++++ PAGE
A measure of de-jure restrictions at a more disaggregate level of financial transactions is provided by Schindler (2009). The main categories in this dataset, which are further divided into sub-categories are: Shares or other securities of a participating nature; Bonds or other debt securities; Money market instruments; Collective investments; Financial credits; and Direct investment. According to this measure, 0 implies no restrictions, while 1 implies complete restrictions in the categories. India features high in the list among emerging markets, with an average restriction index between 1995 – 2005 of 0.89.

The last column of Table 2 shows a measure of de-facto capital account openness using the Lane and Milesi-Ferreti database. This index is constructed based on a country’s external assets and liabilities. Lane and Milesi-Feretti (2007) describe the methodology for the construction of the index. Accordingly, international holdings and transactions are classified as: Portfolio investment, subdivided into equity securities and debt securities; Foreign direct investment; Other investment, which includes debt instruments such as loans, deposits, and trade credits; Financial derivatives; and Reserve assets. The average index for India from 2000 – 2007 stands at 0.58, which again is one of the lowest among the emerging markets, and shows low level of financial integration.
++++++++
++++ MATERIAL
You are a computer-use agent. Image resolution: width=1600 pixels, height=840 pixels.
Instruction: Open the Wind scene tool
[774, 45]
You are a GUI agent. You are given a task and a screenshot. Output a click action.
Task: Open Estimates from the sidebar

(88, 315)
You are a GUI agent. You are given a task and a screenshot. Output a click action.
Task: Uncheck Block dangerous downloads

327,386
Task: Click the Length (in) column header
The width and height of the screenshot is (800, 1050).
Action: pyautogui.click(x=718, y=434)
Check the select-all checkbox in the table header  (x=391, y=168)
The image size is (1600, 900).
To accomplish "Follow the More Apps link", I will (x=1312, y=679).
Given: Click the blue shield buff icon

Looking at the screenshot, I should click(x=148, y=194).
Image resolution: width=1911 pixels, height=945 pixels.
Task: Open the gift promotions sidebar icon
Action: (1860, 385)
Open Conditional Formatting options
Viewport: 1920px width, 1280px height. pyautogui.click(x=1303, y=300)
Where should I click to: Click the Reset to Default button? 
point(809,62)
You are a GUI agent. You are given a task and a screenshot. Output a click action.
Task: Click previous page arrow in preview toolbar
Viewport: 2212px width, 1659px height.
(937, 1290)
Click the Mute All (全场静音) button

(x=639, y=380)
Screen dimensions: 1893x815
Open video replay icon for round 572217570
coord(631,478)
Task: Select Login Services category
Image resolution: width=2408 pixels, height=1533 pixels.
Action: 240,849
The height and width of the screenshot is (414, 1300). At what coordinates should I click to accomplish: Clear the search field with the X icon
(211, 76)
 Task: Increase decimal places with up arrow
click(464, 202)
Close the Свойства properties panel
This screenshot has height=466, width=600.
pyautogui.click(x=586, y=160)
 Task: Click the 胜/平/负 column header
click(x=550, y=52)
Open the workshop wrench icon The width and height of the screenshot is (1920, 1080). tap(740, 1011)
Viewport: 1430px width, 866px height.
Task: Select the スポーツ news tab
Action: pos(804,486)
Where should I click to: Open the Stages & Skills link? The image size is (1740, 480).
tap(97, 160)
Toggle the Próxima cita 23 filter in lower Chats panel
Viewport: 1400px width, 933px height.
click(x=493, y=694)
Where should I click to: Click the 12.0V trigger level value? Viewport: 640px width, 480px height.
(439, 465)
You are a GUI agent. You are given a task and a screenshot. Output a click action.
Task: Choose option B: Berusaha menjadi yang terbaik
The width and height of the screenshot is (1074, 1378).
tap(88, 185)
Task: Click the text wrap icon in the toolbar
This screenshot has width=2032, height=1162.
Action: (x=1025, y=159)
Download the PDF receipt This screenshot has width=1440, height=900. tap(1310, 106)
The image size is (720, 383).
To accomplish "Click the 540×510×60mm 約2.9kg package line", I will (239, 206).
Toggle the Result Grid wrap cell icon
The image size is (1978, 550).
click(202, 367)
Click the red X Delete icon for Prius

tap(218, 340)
++++++++
TASKS TO PERFORM:
1. Decide whether each statement agrees with the passage on capital account openness. Answer yes or no, and quote the words of the passage that settle it.
(a) In Schindler's measure, a value of 1 means there are no restrictions.
(b) The Lane and Milesi-Ferreti index is built from a country's external assets and liabilities.
(c) India's average restriction index between 1995 and 2005 was 0.58.
2. Answer these questions from the passage on capital account openness.
(a) What is the last main category listed in Schindler's dataset?
(b) Into which two kinds of securities is portfolio investment subdivided?
(c) Over which years is India's average de-facto index of 0.58 calculated?
3. Print the passage on capital account openness, starting with "The last column" and going on through "of financial integration.".
The rows play no part in this work.

ANSWERS FOR THE TASKS:
1.
(a) No: "0 implies no restrictions, while 1 implies complete restrictions in the categories."
(b) Yes: "This index is constructed based on a country’s external assets and liabilities."
(c) No: "with an average restriction index between 1995 – 2005 of 0.89."

2.
(a) Direct investment
(b) Equity securities and debt securities
(c) 2000 – 2007

3.
The last column of Table 2 shows a measure of de-facto capital account openness using the Lane and Milesi-Ferreti database. This index is constructed based on a country’s external assets and liabilities. Lane and Milesi-Feretti (2007) describe the methodology for the construction of the index. Accordingly, international holdings and transactions are classified as: Portfolio investment, subdivided into equity securities and debt securities; Foreign direct investment; Other investment, which includes debt instruments such as loans, deposits, and trade credits; Financial derivatives; and Reserve assets. The average index for India from 2000 – 2007 stands at 0.58, which again is one of the lowest among the emerging markets, and shows low level of financial integration.